An issue was discovered in GitLab Enterprise Edition (EE) affecting versions from 16.2 before 16.4.3, versions from 16.5 before 16.5.3, and versions from 16.6 before 16.6.1, identified as CVE-2023-5995. The vulnerability allowed attackers to abuse the policy bot functionality to gain unauthorized access to internal projects (GitLab Security Release, NVD).

The vulnerability stems from an implementation flaw where policy bots were created as regular users instead of external users, thus granting them access to internal projects. The issue has a CVSS v3.1 base score of 7.5 (HIGH) according to NVD's assessment, while GitLab Inc. rated it as 4.4 (MEDIUM) with the vector string CVSS:3.1/AV:N/AC:H/PR:H/UI:N/S:U/C:H/I:N/A:N (NVD).

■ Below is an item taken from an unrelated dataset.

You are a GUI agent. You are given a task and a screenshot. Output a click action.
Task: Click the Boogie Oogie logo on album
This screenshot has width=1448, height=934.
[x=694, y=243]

The vulnerability allowed external users to gain unauthorized access to internal projects through the abuse of policy bots. An attacker with external access could clone internal projects using a policy bot, which also provided access to a limited API set. To exploit this vulnerability, an attacker needed to be an owner of a project, or if the bot already existed in the project, only maintainer access was required (GitLab Issue).

The vulnerability has been patched in GitLab versions 16.4.3, 16.5.3, and 16.6.1. The fix involved modifying the policy bot creation process to ensure bots are created as external users, preventing them from accessing internal projects. Users are strongly recommended to upgrade to the patched versions (GitLab Security Release).